◆ EXERCISE PROMPT ◆
Filter the entries below down to the lines that hold "tipo".

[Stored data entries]
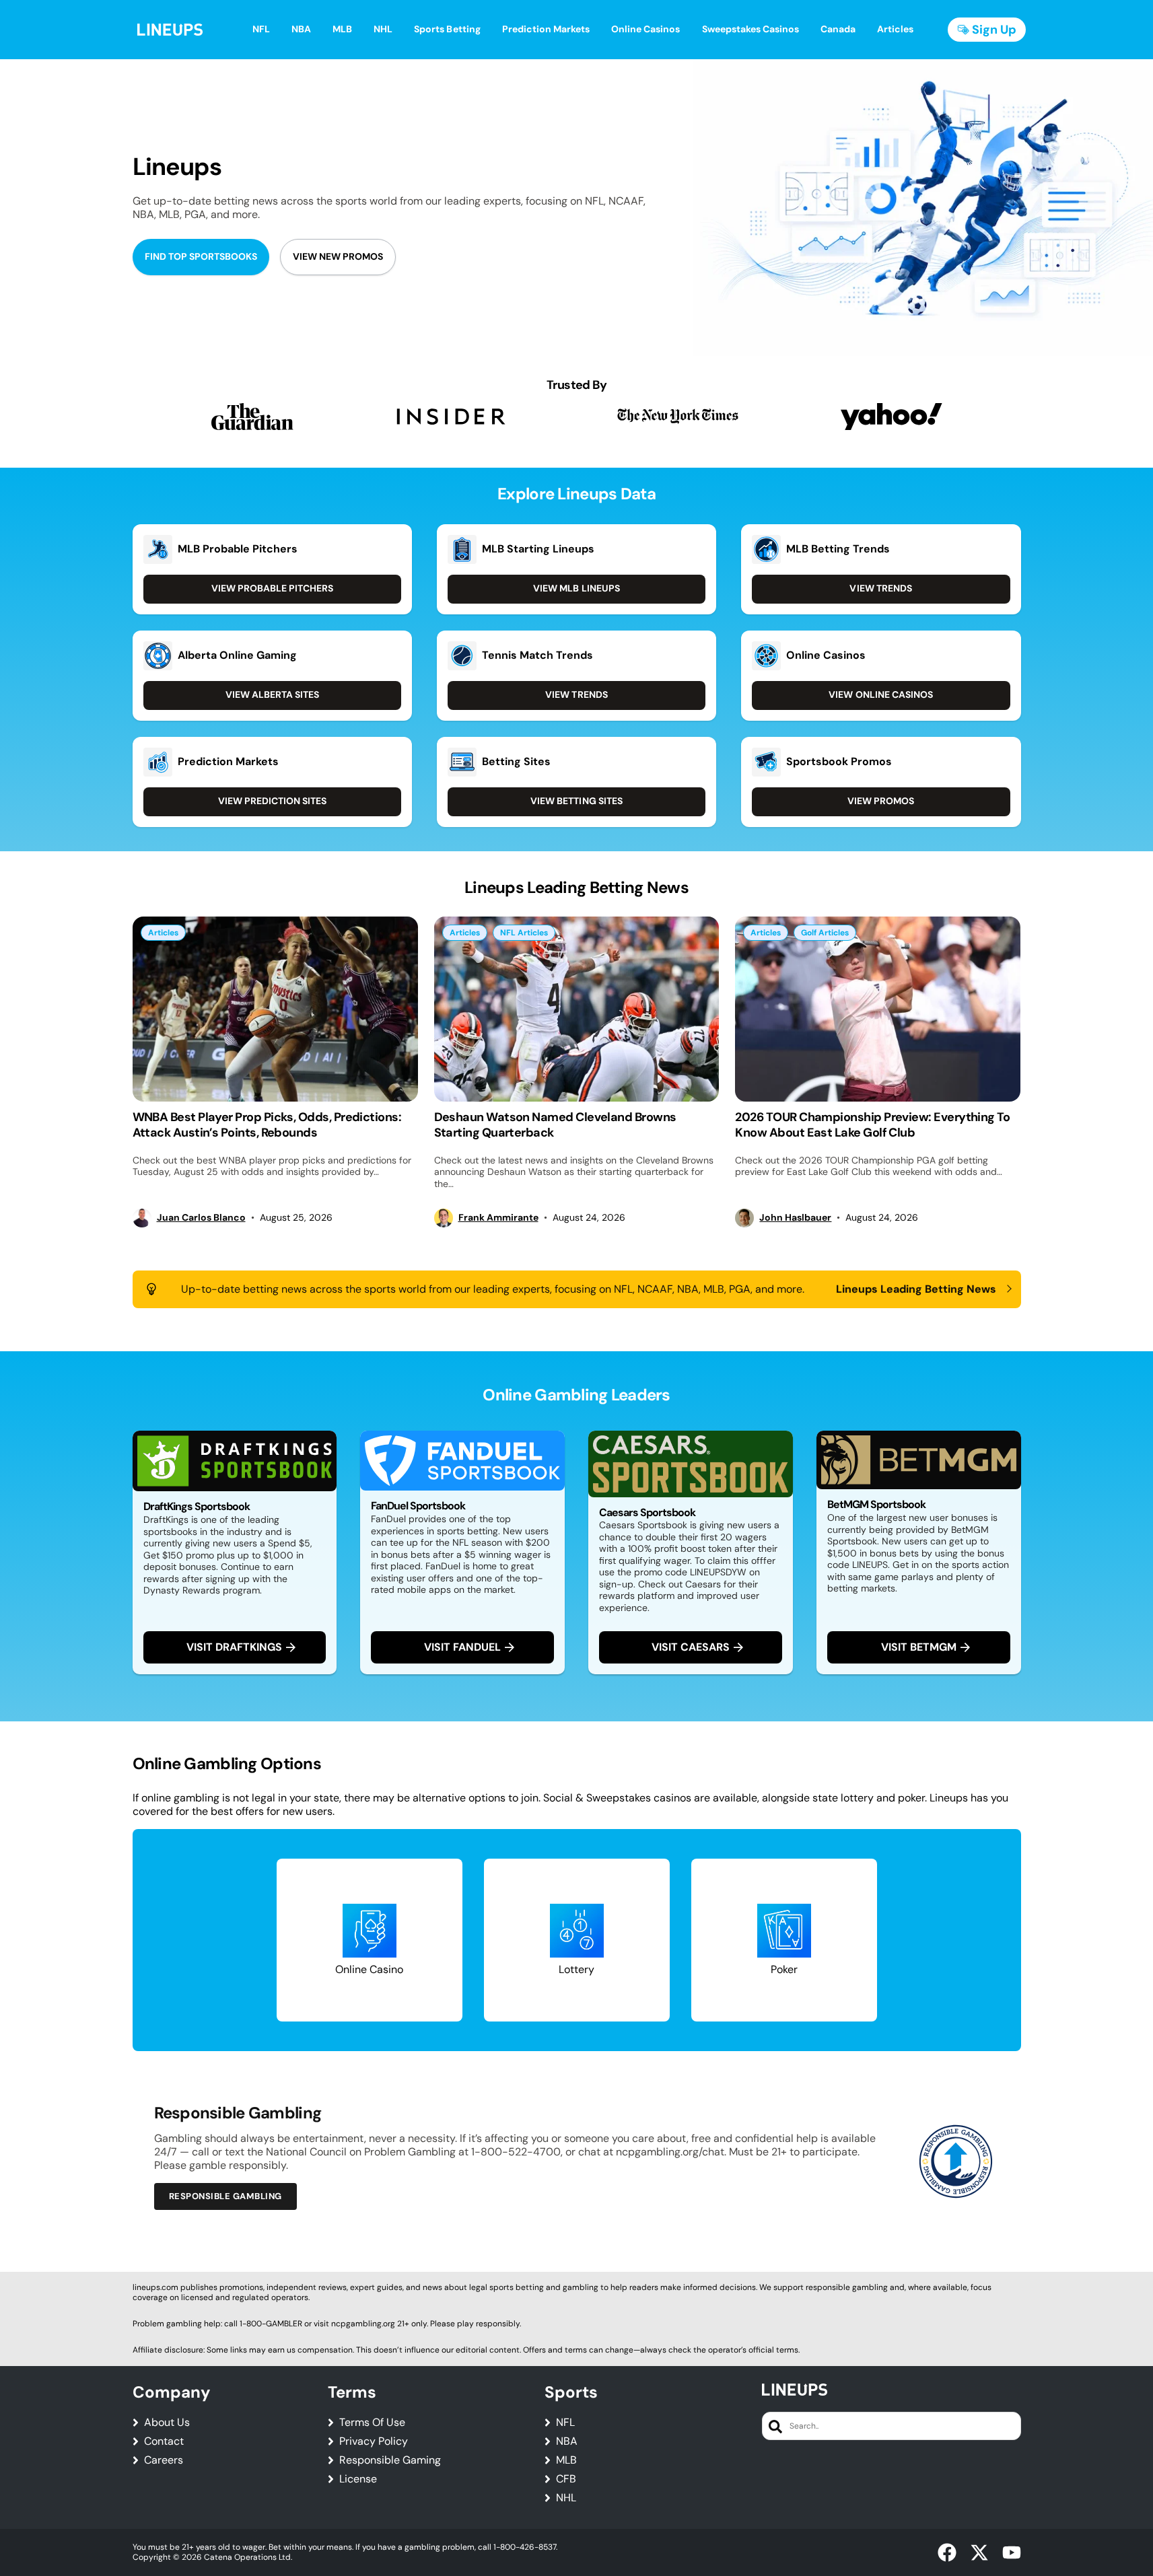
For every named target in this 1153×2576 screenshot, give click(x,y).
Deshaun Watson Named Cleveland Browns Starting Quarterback (555, 1125)
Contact (164, 2441)
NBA (567, 2441)
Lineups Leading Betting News (916, 1289)
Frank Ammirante (498, 1217)
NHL (566, 2498)
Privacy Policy (373, 2441)
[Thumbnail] (275, 1009)
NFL (565, 2422)
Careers (163, 2460)
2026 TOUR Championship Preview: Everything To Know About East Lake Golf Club (872, 1125)
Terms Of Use (372, 2422)
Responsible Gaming (390, 2460)
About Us (167, 2422)
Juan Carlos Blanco (201, 1217)
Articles (163, 932)
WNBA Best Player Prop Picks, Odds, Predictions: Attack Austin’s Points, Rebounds (267, 1125)
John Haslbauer (795, 1217)
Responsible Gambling (225, 2196)
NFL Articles (524, 932)
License (358, 2479)
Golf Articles (825, 932)
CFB (566, 2479)
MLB (566, 2460)
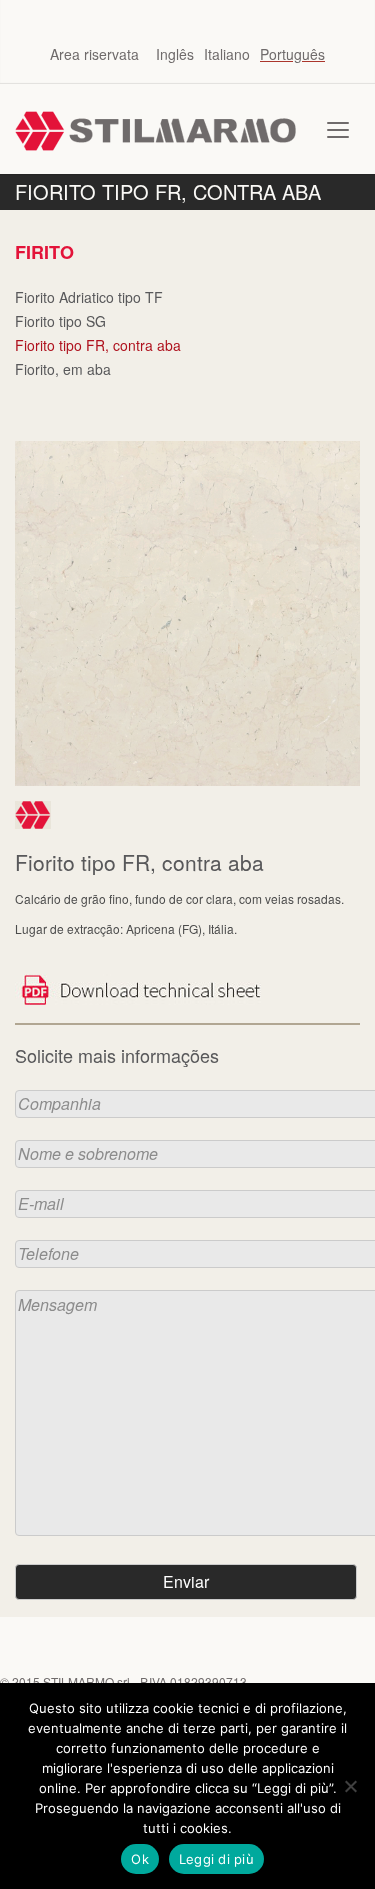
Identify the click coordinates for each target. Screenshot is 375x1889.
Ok (140, 1859)
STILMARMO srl (86, 1681)
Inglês (175, 54)
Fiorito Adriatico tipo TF (89, 297)
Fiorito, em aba (63, 369)
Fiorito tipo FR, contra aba (98, 345)
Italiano (227, 54)
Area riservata (94, 54)
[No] (350, 1786)
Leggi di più (216, 1859)
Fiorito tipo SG (60, 321)
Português (292, 54)
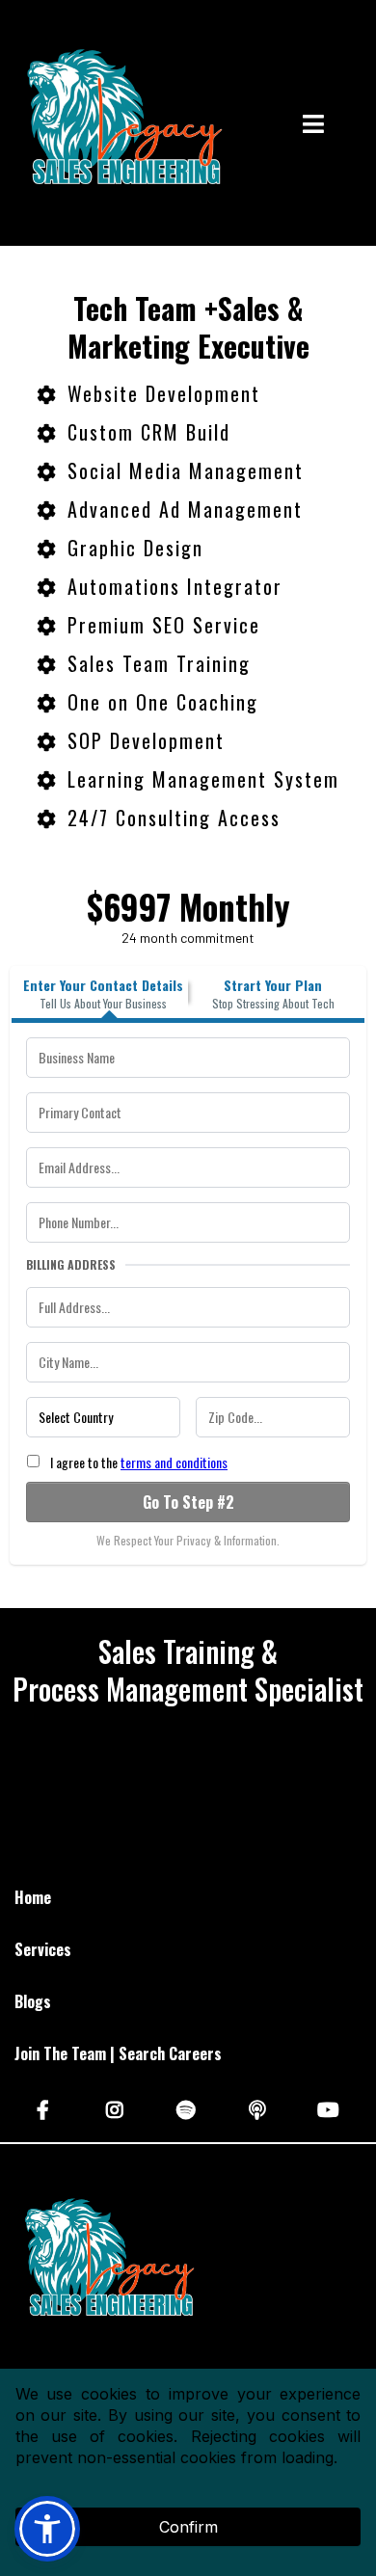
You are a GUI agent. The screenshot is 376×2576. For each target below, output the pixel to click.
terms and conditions (174, 1462)
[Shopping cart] (356, 125)
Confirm (188, 2526)
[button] (313, 126)
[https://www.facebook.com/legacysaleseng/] (45, 2108)
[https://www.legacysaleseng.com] (120, 125)
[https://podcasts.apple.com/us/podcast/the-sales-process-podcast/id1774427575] (260, 2108)
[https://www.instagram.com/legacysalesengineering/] (117, 2108)
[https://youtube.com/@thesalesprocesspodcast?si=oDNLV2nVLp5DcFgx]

◆ OUTPUT OF THE TASK ◆
Fiorito Adriatico tipo TF (89, 297)
Fiorito tipo FR, contra aba (98, 345)
Fiorito tipo SG (60, 321)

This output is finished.